(una historia de sordos)
Fueron cuarenta y cinco minutos de cola, entre gente de todas las edades, tipos y pelajes, todos callados, pensativos…o aburridos, quizás resignados. No es la primera vez que lo sufría, ya he pasado por este trámite otras veces. Se trataba de llegar hasta la ventanilla, presentar mi documento y tener la fortuna de encontrar depositada la liquidación. Algo bastante parecido a sacar la lotería o acertarles a los quince números del cartonazo con el que, semana a semana, nos ilusiona el diario de La Plata. Ansioso como soy, recorrí los últimos metros de la cola contando mentalmente los segundos que tardaban en llamar cada número.
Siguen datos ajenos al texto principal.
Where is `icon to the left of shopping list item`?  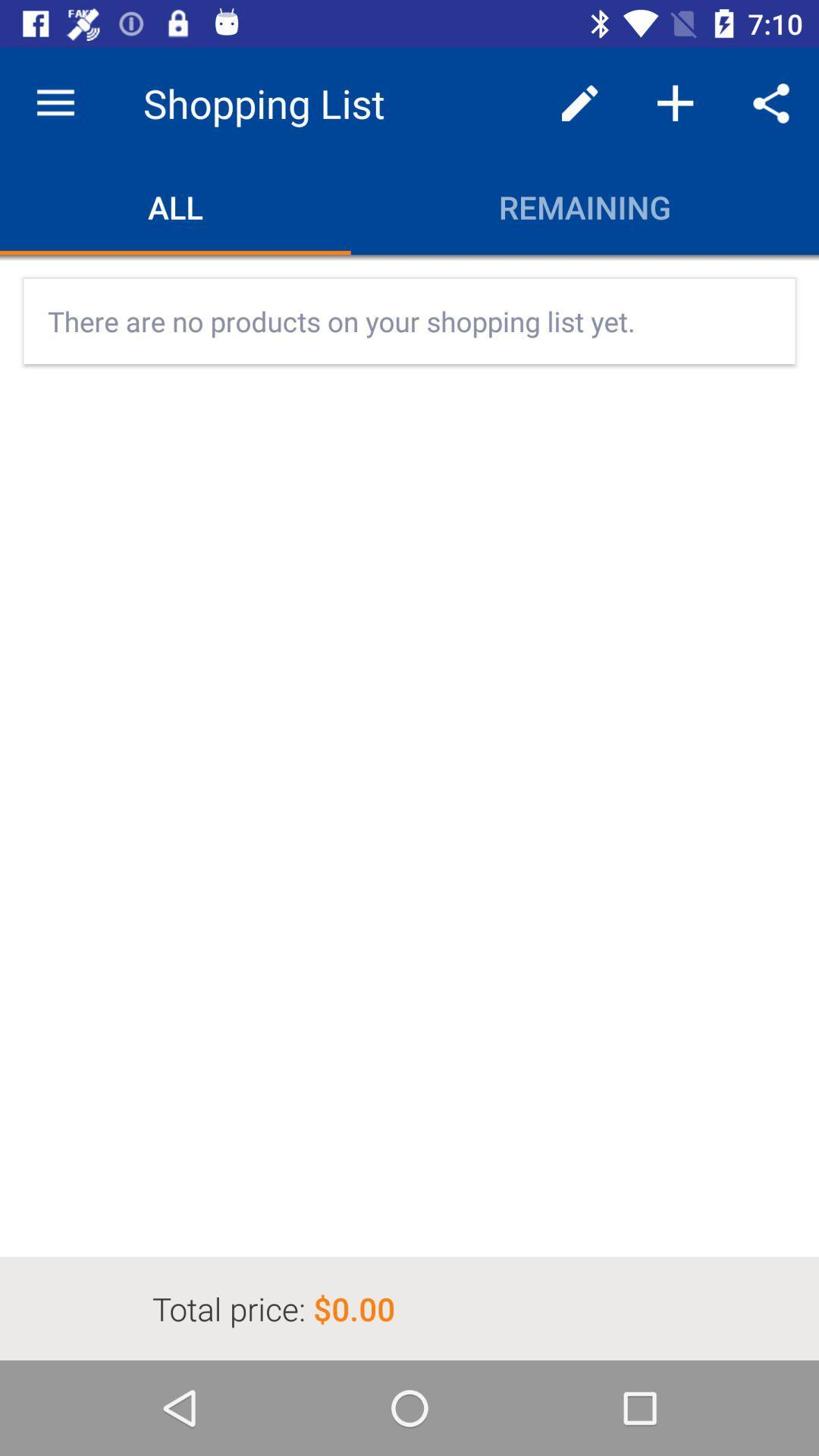
icon to the left of shopping list item is located at coordinates (55, 102).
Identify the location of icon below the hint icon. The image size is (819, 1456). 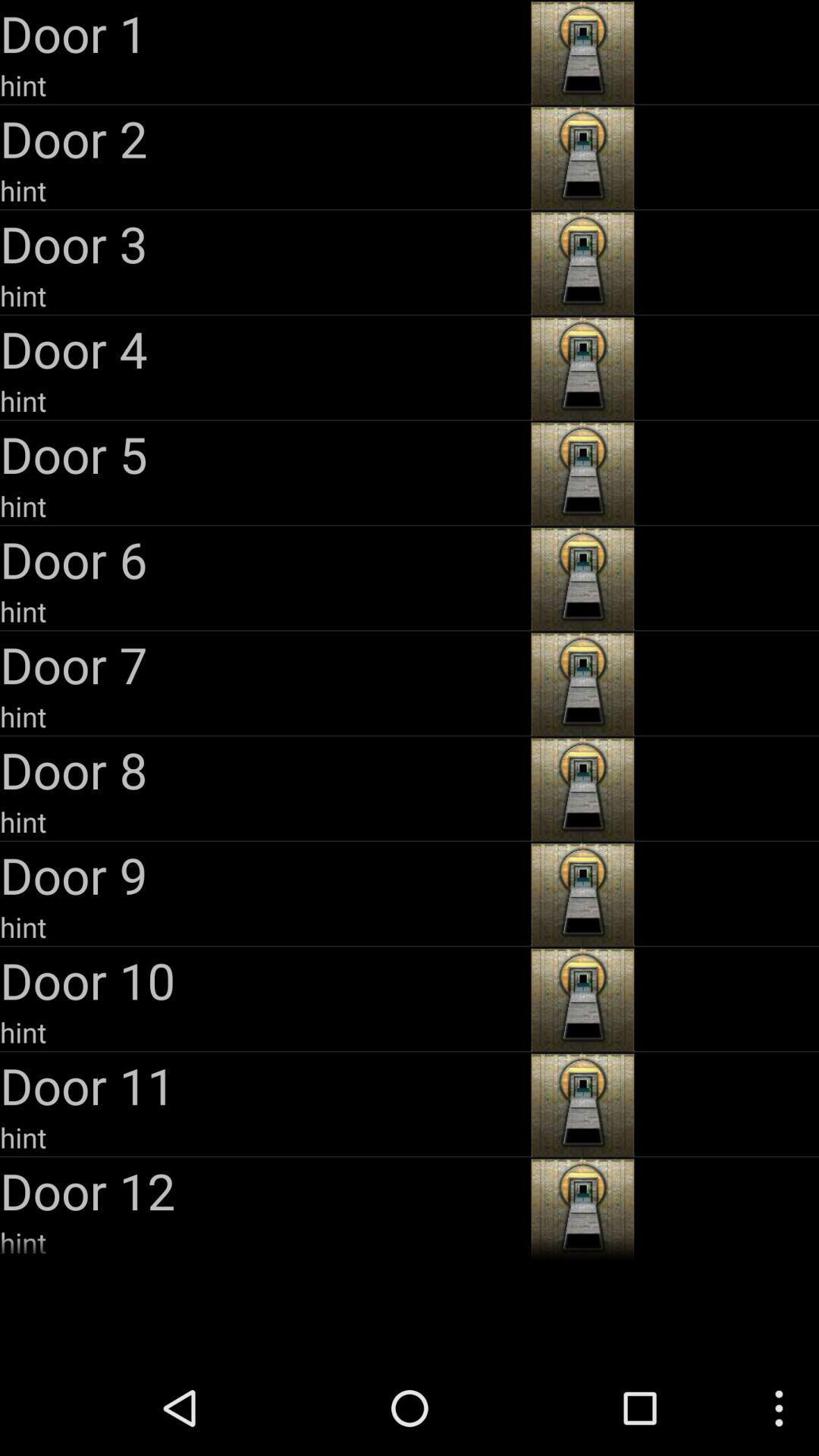
(262, 664).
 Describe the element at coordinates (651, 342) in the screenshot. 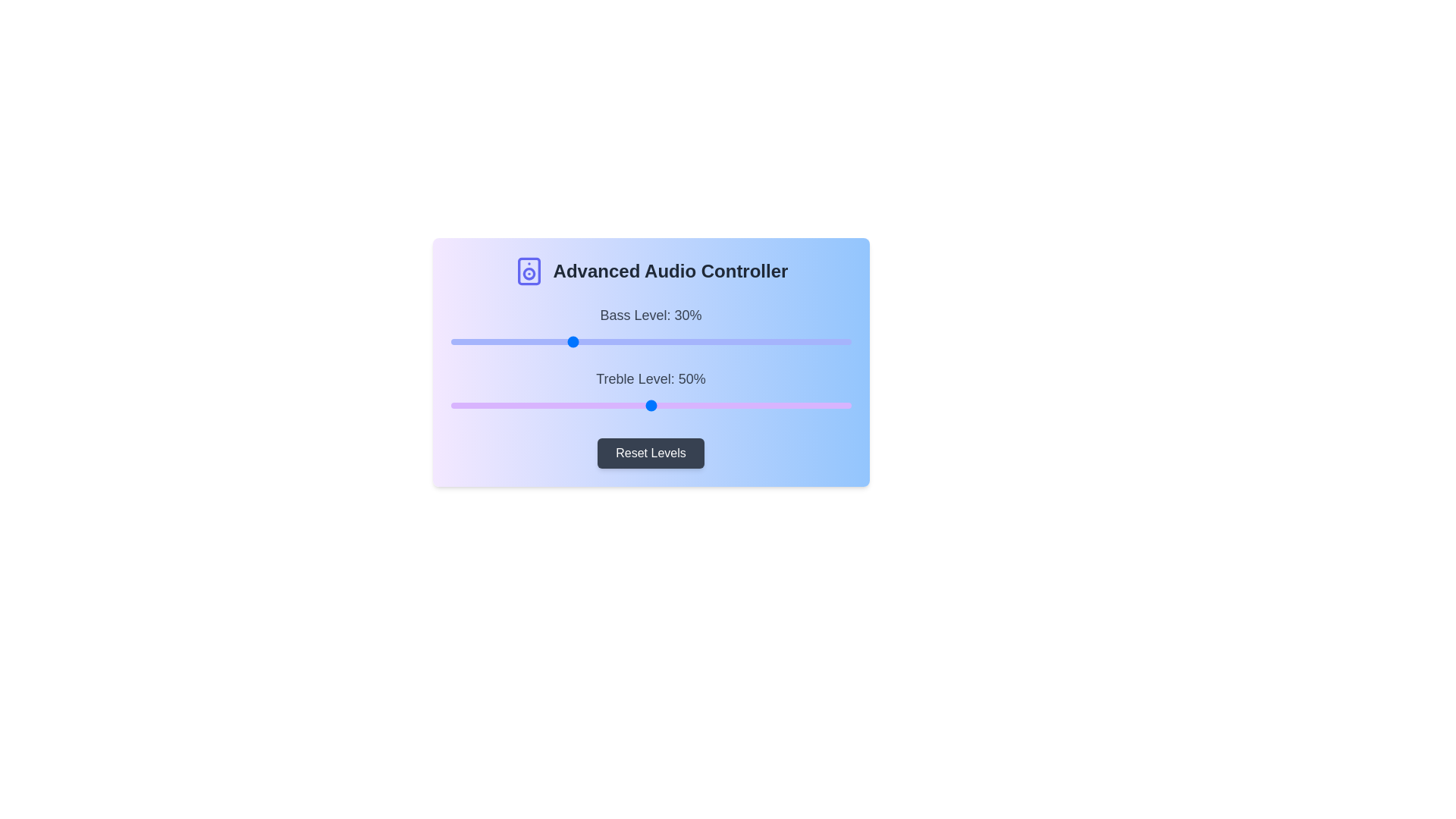

I see `the slider to view tooltip information for Bass Level` at that location.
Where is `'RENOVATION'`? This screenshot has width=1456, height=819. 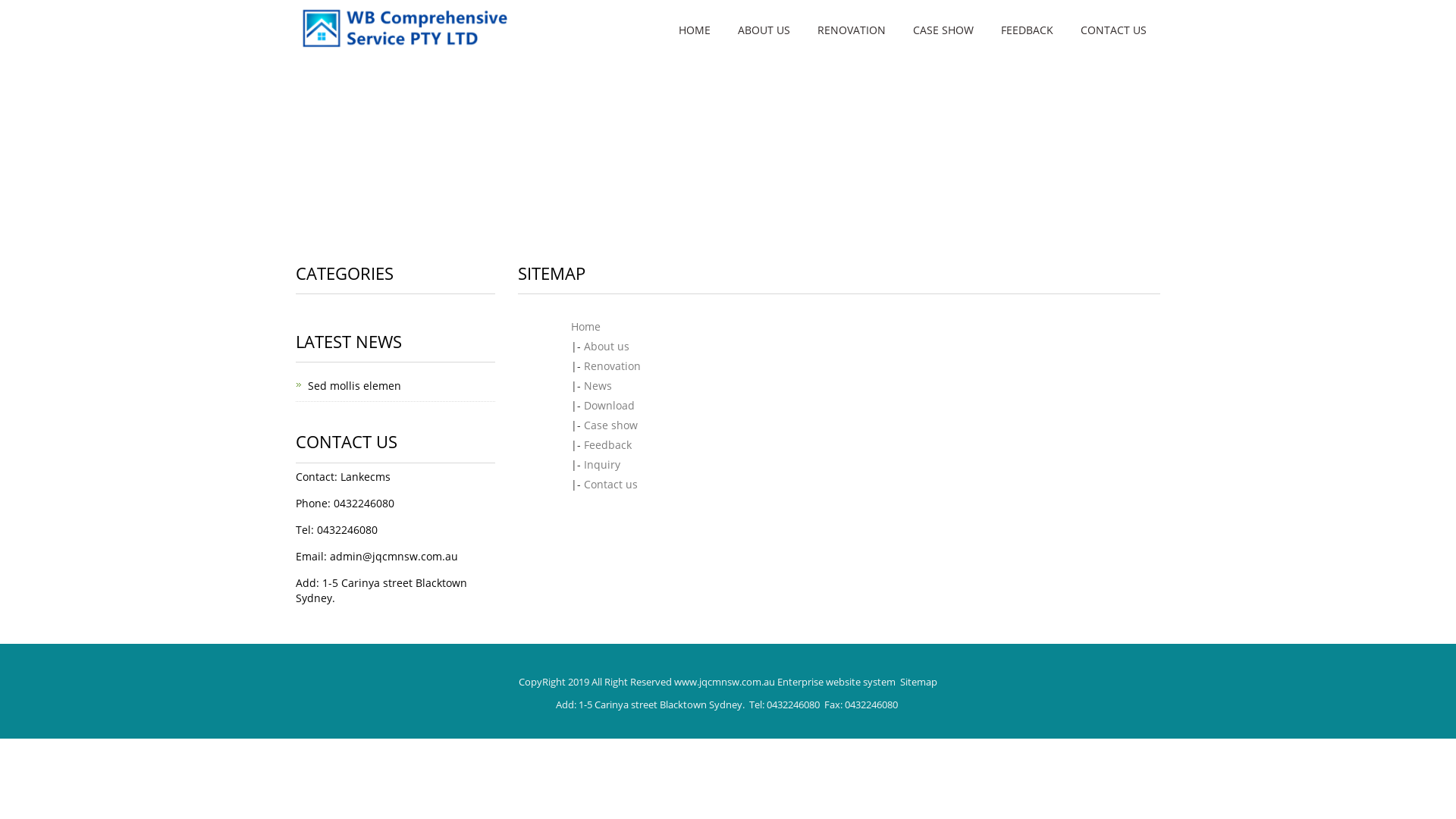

Intentaba de esa manera distraerme, calmarme y calcular los tiempos.
El letrero luminoso rojo parpadeó y me indicó la caja a la cual dirigirme, me tocó en suerte el 17, “la desgracia” pensé (primer indicio de que hoy la fortuna no golpeaba a mi puerta). Para completarla: un cajero amabilísimo, pintón, mediana edad, canoso, aunque… yo no lo había advertido…sordomudo. Me recibió enarcando las cejas (segundo indicio de que la mano no venía fácil), alargué mi DNI, repitió el mismo gesto y caí en la cuenta. “Es por un retroactivo del Ministerio de Salud” casi que le grité, sorprendido, medio desubicado, sin comprender que, si el tipo era sordo, era sordo, y a lo sumo me leería los labios. Siguieron dos o tres minutos de un silencio espeso, de tocar teclas y mirar la pantalla él mientras yo, al mejor estilo de Mario Benedetti “coleccionaba pronósticos, anuncios y matices y signos y sospechas y señales…”.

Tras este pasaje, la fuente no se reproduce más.